Bryan and Jennifer began raising goats in the hopes of using their milk to make products for their daughter, whose skin was being affected by radiation. During treatment, her skin was becoming even more irritated by everyday soaps and lotions. The Reeds began experimenting with making those products themselves, and when they got results, they continued.
“Farming helped us learn more about just taking care of ourselves, and now we know if we grow stuff ourselves and make it ourselves from scratch, then we know where everything comes from.
“A lot of people don’t realize how many chemicals or other stuff are inside your foods or soap products — or even anything that touches your body — until you have to start making yourself. My daughter had always had itchy skin. No matter what, she was allergic to everything. And now that she uses goat milk and more natural type products, most of that stuff has gone away,” Bryan said.
It’s little things like this that really emphasize the value of these small farms and homesteads, all of which are run by real people who are growing real products. Unfortunately, these small farms seem to be growing rarer by the year.
“I think small farms need to still be a thing, but small farms are what’s dying. And I see it all the time; mom and dad will start a farm, or grandma and grandpa start a farm, and then eventually it’ll fall into the hands of somebody who just doesn’t want a farm. Most people who inherit a farm can’t keep it going because they don’t know what it takes to keep it going,” Bryan explains.
“It’s a lot of hard work for not a whole lot of payoff short term. And in a world where everything is just now, now, now, this is something that you don’t really see results from for years. It takes a lot of long-term patience for long-term payoff, but everybody wants everything now,” the veteran concluded.
Bryan and Jennifer found a purpose through farming.
One way Bryan is trying to remedy this extinction of small farms is through the classes he offers. Bryan hosts workshops on butchering and poultry in his front yard so members of the community can come face to face with real farming.

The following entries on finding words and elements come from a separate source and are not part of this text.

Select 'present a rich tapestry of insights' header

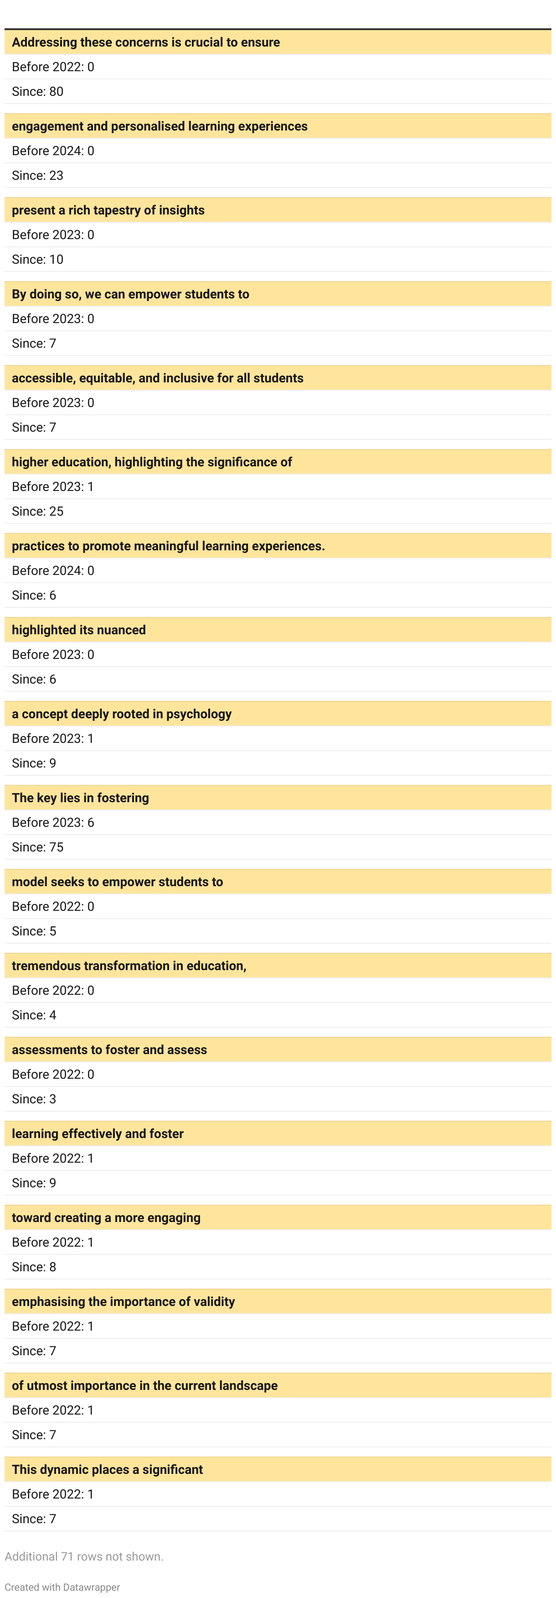[278, 210]
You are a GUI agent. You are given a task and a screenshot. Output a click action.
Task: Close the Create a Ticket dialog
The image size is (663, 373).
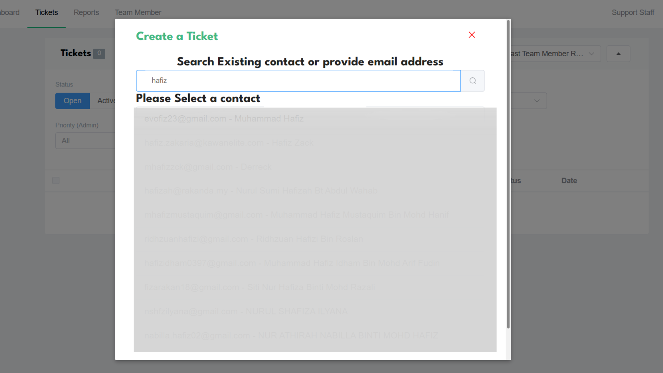tap(472, 35)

“The payoff for me in teaching is just seeing people’s faces when they realize it is easy and it is doable,” he said.
The veteran recalls trying to get started in farming himself and receiving virtually no guidance from any type of community.

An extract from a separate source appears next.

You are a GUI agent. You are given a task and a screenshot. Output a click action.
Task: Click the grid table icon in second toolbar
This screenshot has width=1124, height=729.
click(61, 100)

“Nobody wants to explain anything. When I was trying to get into it, every time I asked anybody, they would say, ‘Oh, you don’t want to do that. You’re in your mid-40s. You don’t want to start that. You’re just gonna lose money. It’s not worth it. No one ever explained how to do it or how to get into it. And that’s what I really wanted to know, so that’s what we try to focus on,” Bryan said.

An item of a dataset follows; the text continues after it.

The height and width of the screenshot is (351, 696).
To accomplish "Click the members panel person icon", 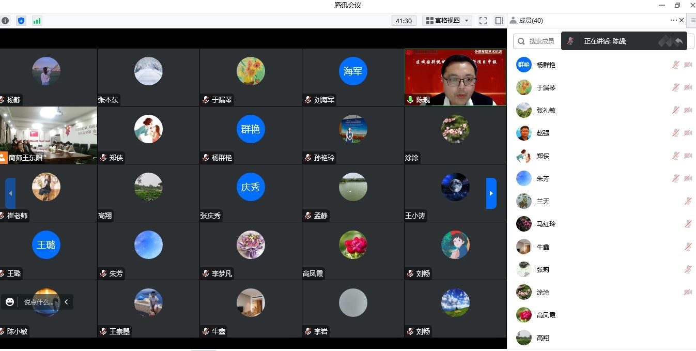I will [513, 21].
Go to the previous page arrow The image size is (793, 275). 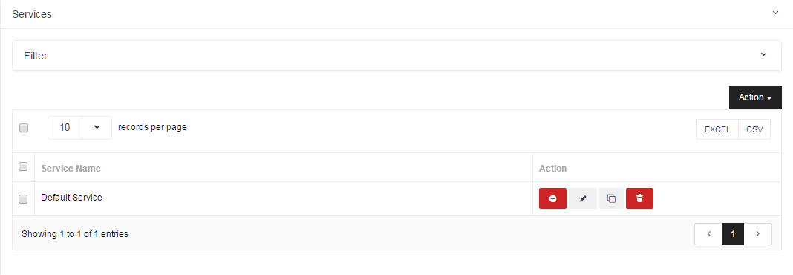point(708,234)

Bryan also stressed the importance of shopping locally as a way to support small farms.
“When you shop local, everyone’s local dollars stay in the local community longer. Most of us small agriculture farms try to buy all of our stuff from other small farms, too. So we buy honey from the network, and then, you gave me a dollar, and I used that same dollar to buy stuff from other farms, and you gave them that dollar, and it stays local longer.”
The State Fair is enabling South Carolinians to do so through the South Carolina Grown Marketplace, which the Reeds will return to this October. You can find products from Granny Creek at the 2025 South Carolina State Fair and each Saturday at the Kershaw County Farmers Market located at 906 Broad St, Camden, SC, 29020.